Magische Kreise
Ein Schachbrett, ein Altar und ein Stück Wiese haben eine Sache gemeinsam: Sie sind allesamt magische Orte, in denen Raum und Zeit plötzlich eine andere Bedeutung haben. Doch diese Orte können nur erkannt und genutzt werden, wenn man die Zeichen zu deuten versteht: Wer Schach oder Dame nicht kennt, für den ist ein Schachbrett nur ein Stück Holz mit einem hübschen Muster. Für jemand ohne Wissen über Fußball ist ein Tor auf einer Wiese bestenfalls kurios und Holzverschwendung. Erst mit der Kenntnis der Regeln können wir den magischen Kreis betreten und darin spielerisch sinnvoll handeln. Zwar kann jeder eine Schachfigur bewegen oder gegen einen Ball treten, doch um die Magie des Spiels zu wirken, bedarf es deutlich mehr als das.

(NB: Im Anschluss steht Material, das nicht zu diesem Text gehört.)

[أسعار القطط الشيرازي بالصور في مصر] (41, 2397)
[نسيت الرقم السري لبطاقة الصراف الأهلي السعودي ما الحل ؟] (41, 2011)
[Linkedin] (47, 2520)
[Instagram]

Spiel ist ein eigener Raum, der sich nur bedingt erklären lässt, denn biologische, psychologische und kulturelle Definitionen greifen laut Huizinga zu kurz, da sie auf der ewigen Suche nach dem Sinn sind. Doch Spiel ist und bleibt immer auch Unsinn. Die große Leistung von Huizinga ist, eine Definition des Spiels als eigenes System zu geben, die Sinn stiftet, aber dem Unsinn seinen Raum lässt:
»Der Form nach betrachtet, kann man das Spiel also zusammenfassend eine freie Handlung nennen, die als und außerhalb des gewöhnlichen Lebens stehend empfunden wird und trotzdem den Spieler völlig in Beschlag nehmen kann, an die kein materielles Interesse geknüpft ist und die mit der kein Nutzen erworben wird, die sich innerhalb einer eigens bestimmten Zeit und eines eigens bestimmten Raumes vollzieht, die nach bestimmten Regeln ordnungsgemäß verläuft und Gemeinschaftsverbände ins Leben ruft, die ihrerseits sich gern mit einem Geheimnis umgeben oder durch Verkleidung als anderes als die gewöhnliche Welt herausheben.«
Mit dieser Definition, die Spiel als eigenen Raum begreift, der überall, in allen möglichen Formen entstehen kann, befreit Huizinga das Spiel aus dem Korsett der Zweckmäßigkeiten; denn das Spiel ist unendlich alt und noch immer ein Mysterium, das sich wissenschaftlicher Analyse entzieht: Denn warum spielen wir? Weil es Spaß macht! Doch was diesen Spaß erzeugt, das können wir bis heute nicht mit Sicherheit voraussagen, trotz einiger Jahrtausende Spielerfahrung unserer Spezies. Minecraft ist aktuelles Beispiel für ein solches unvorhersehbares Phänomen, das Millionen aus dem Nichts wieder zu Kindern im Sandkasten macht und das in Zeiten, in denen es Mode ist, in brauner Kleidung graue Gewehre durch trostlose Kriegsgebiete zu schleppen.